Sounds pretty simple?

I decided to use Java Applet like the one in voxforge. Display a list of sentences and ask user to record the voice. I was part successful in it. I developed an Applet that used Java Sound APIs for recording and playing it back. I ran into certain security issues as Applets are not supposed to save any file locally on client machine or access file system. After digging came over with this issue by signing my applet jar using Jarsigner. So my front end is ready. This applet sends the wav file to server.

Next, Server side planning. For demo I used Sockets to receive the input and send out results. Sphinx4 has a sample program that shows how to pass input audio file to sphinx for recognition. Thats it. My task over. I later on created a new program based on demo to recognize more words and used my own Language model for this task. This was my first application using Sphinx. I wished to let users download the application and test. But one problem with Sphinx4 is that its based on Java and the Acoustic Model and Dictionary make the program heavy for me to upload.

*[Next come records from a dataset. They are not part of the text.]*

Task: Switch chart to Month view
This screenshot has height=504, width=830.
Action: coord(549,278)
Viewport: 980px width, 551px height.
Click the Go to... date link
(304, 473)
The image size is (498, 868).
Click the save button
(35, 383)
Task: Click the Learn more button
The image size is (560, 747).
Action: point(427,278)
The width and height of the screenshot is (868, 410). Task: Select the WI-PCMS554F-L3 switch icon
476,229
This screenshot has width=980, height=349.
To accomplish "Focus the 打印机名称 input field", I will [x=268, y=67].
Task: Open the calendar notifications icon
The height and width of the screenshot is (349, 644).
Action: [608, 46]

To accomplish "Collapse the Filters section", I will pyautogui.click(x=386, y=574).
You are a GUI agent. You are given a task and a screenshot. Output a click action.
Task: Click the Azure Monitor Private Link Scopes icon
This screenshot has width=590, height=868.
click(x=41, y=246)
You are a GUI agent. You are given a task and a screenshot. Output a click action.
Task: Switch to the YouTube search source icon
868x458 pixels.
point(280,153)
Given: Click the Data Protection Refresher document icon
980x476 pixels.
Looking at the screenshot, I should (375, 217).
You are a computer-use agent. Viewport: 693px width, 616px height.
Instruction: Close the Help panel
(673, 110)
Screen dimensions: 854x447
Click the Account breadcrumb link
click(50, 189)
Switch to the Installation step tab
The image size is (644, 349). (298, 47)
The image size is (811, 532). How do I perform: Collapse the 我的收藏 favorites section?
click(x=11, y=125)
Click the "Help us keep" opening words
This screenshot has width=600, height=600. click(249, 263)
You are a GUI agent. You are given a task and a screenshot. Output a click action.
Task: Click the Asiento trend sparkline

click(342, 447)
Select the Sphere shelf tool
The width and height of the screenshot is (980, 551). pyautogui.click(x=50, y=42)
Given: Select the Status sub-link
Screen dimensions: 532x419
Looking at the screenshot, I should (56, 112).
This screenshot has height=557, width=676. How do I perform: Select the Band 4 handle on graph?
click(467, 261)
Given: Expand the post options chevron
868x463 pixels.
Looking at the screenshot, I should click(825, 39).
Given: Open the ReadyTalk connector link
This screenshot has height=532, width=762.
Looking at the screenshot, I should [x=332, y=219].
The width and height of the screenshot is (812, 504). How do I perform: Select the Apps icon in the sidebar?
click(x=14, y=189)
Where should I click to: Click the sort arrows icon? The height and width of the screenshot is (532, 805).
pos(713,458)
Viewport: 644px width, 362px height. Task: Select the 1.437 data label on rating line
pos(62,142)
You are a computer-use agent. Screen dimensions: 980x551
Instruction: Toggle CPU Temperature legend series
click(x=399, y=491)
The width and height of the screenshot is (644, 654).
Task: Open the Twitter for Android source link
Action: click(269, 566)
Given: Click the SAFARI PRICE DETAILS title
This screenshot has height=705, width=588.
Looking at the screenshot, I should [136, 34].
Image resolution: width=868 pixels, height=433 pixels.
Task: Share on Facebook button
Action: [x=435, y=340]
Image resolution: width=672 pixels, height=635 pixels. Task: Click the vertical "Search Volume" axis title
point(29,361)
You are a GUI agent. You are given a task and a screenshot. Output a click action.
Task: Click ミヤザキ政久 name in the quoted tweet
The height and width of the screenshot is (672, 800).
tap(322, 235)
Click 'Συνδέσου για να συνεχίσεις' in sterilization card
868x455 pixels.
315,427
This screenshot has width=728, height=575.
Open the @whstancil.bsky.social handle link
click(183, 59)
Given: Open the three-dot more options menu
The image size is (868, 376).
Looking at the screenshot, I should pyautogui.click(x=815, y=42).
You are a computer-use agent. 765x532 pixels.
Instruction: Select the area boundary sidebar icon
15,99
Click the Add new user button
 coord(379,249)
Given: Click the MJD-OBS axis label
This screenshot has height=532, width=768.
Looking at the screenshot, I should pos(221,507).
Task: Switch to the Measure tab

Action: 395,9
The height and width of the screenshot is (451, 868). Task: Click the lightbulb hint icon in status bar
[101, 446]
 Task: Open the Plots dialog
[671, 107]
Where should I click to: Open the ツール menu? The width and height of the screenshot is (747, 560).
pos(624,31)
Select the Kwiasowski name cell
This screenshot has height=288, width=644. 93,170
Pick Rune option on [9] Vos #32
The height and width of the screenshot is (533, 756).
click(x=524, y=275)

Commenting on accuracy, I was not very satisfied. There are various factors that determine accuracy of SRS, like pronunciation, microphone quality, surrounding noise, etc. I got good results when I used it to recognize Digits. But on providing random words for recognition, accuracy came down to less than 50%. I visited forums for solution, still no proper solution.
Still focus is on improving the results. Changing few parameters did increase the accuracy but it did not convince me to use it for production purpose. I had to leave this work stalled for now.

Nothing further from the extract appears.